Re: Handling nulls in vector columns is non-trivial

2017-06-24 Thread Timur Shenkao
Hi Franklyn,

I had the same problem like yours with vectors & Maps. I tried:
1) UDF --> cumbersome and difficult to maintain. One has to re-write /
re-implement UDFs + extensive docs should be provided for colleagues +
something weird may happen when you migrate to new Spark version
2) RDD / DataFrame row-by-row approach --> slow but reliable &
understandable and you can fill-in & modify rows as you like
3) Spark SQL / DataFrame "magic tricks" approach --> it's like the code you
provided. Create DataFrames, join them, drop & modify somehow. Generally
speaking, it should be faster then approach #2
4) Encoders --> raw approach; basic types only. I chose this approach
finally. But I had to reformulate my problem in terms of basic data types
and POJO classes
5) Catalyst API Expressions --> I believe this is the right way but it
requires that you & your colleagues dive deep into Spark internals

Sincerely yours, Timur

On Fri, Jun 23, 2017 at 12:55 PM, Franklyn D'souza <
franklyn.dso...@shopify.com> wrote:

> As a reference this is what is required to coalesce a vector column in
> pyspark.
>
> df = sc.sql.createDataFrame([(SparseVector(10,{1:44}),), (None,),
> (SparseVector(10,{1:23}),), (None,), (SparseVector(10,{1:35}),)],
> schema=schema
> empty_vector = sc.sql.createDataFrame([(SparseVector(10, {}),)],
> schema=schema)
> df = df.crossJoin(empty_vector)
> df = df.withColumn('feature', F.coalesce('feature', '_empty_vector')
>
>
>
> On Thu, Jun 22, 2017 at 11:54 AM, Franklyn D'souza <
> franklyn.dso...@shopify.com> wrote:
>
>> We've developed Scala UDFs internally to address some of these issues and
>> we'd love to upstream them back to spark. Just trying to figure out what
>> the vector support looks like on the road map.
>>
>> would it be best to put this functionality into the Imputer,
>> VectorAssembler or maybe try to give it more of a first class support in
>> dataframes by having it work with the lit column expression.
>>
>> On Wed, Jun 21, 2017 at 9:30 PM, Franklyn D'souza <
>> franklyn.dso...@shopify.com> wrote:
>>
>>> From the documentation it states that ` The input columns should be of
>>> DoubleType or FloatType.` so i dont think that is what im looking for.
>>> Also in general the API around vectors is highly lacking, especially from
>>> the pyspark side.
>>>
>>> Very common vector operations like addition, subtractions and dot
>>> products can't be performed. I'm wondering what the direction is with
>>> vector support in spark.
>>>
>>> On Wed, Jun 21, 2017 at 9:19 PM, Maciej Szymkiewicz <
>>> mszymkiew...@gmail.com> wrote:
>>>
 Since 2.2 there is Imputer:

 https://github.com/apache/spark/blob/branch-2.2/examples/src
 /main/python/ml/imputer_example.py

 which should at least partially address the problem.

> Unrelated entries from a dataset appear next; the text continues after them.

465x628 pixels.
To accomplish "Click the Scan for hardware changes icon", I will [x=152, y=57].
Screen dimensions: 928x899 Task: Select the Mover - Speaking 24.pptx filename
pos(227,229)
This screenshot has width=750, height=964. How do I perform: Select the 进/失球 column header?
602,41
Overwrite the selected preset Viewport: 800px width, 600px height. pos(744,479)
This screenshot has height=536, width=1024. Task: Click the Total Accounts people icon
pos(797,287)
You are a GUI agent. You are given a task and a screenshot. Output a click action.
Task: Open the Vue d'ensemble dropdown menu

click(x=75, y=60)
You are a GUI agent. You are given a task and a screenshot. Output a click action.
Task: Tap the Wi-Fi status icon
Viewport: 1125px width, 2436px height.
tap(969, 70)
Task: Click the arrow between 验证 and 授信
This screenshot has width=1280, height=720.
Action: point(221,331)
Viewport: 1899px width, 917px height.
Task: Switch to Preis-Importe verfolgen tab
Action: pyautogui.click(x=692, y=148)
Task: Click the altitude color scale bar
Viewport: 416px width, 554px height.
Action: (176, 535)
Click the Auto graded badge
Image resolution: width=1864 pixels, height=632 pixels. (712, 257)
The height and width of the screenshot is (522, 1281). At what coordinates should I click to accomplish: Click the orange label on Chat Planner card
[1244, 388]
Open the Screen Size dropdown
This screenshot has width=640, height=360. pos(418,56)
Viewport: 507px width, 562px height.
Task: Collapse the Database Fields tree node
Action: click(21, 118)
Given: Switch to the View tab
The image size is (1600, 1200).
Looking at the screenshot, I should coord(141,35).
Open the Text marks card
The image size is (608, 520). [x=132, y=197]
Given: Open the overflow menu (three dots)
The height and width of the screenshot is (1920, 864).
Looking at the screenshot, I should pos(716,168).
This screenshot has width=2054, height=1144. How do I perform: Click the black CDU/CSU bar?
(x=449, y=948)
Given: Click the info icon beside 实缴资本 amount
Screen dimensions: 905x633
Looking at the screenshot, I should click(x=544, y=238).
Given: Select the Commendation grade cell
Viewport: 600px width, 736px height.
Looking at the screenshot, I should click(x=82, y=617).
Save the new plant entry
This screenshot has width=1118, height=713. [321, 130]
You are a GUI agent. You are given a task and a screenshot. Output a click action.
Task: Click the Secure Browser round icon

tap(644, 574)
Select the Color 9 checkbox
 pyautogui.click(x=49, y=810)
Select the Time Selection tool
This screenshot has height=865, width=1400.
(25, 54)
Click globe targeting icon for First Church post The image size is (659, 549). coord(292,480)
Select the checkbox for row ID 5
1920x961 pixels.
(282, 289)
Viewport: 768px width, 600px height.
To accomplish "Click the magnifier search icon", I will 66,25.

 On 06/22/2017 03:03 AM, Franklyn D'souza wrote:
 > I just wanted to highlight some of the rough edges around using
 > vectors in columns in dataframes.
 >
 > If there is a null in a dataframe column containing vectors pyspark ml
 > models like logistic regression will completely fail.
 >
 > However from what i've read there is no good way to fill in these
 > nulls with empty vectors.
 >
 > Its not possible to create a literal vector column expressiong and
 > coalesce it with the column from pyspark.
 >
 > so we're left with writing a python udf which does this coalesce, this
 > is really inefficient on large datasets and becomes a bottleneck for
 > ml pipelines working with real world data.
 >
 > I'd like to know how other users are dealing with this and what plans
 > there are to extend vector support for dataframes.
 >
 > Thanks!,
 >
 > Franklyn

 --


 -
 To unsubscribe e-mail: dev-unsubscr...@spark.apache.org


>>>
>>
>


Re: Handling nulls in vector columns is non-trivial

2017-06-23 Thread Franklyn D'souza
As a reference this is what is required to coalesce a vector column in
pyspark.

df = sc.sql.createDataFrame([(SparseVector(10,{1:44}),), (None,),
(SparseVector(10,{1:23}),), (None,), (SparseVector(10,{1:35}),)],
schema=schema
empty_vector = sc.sql.createDataFrame([(SparseVector(10, {}),)],
schema=schema)
df = df.crossJoin(empty_vector)
df = df.withColumn('feature', F.coalesce('feature', '_empty_vector')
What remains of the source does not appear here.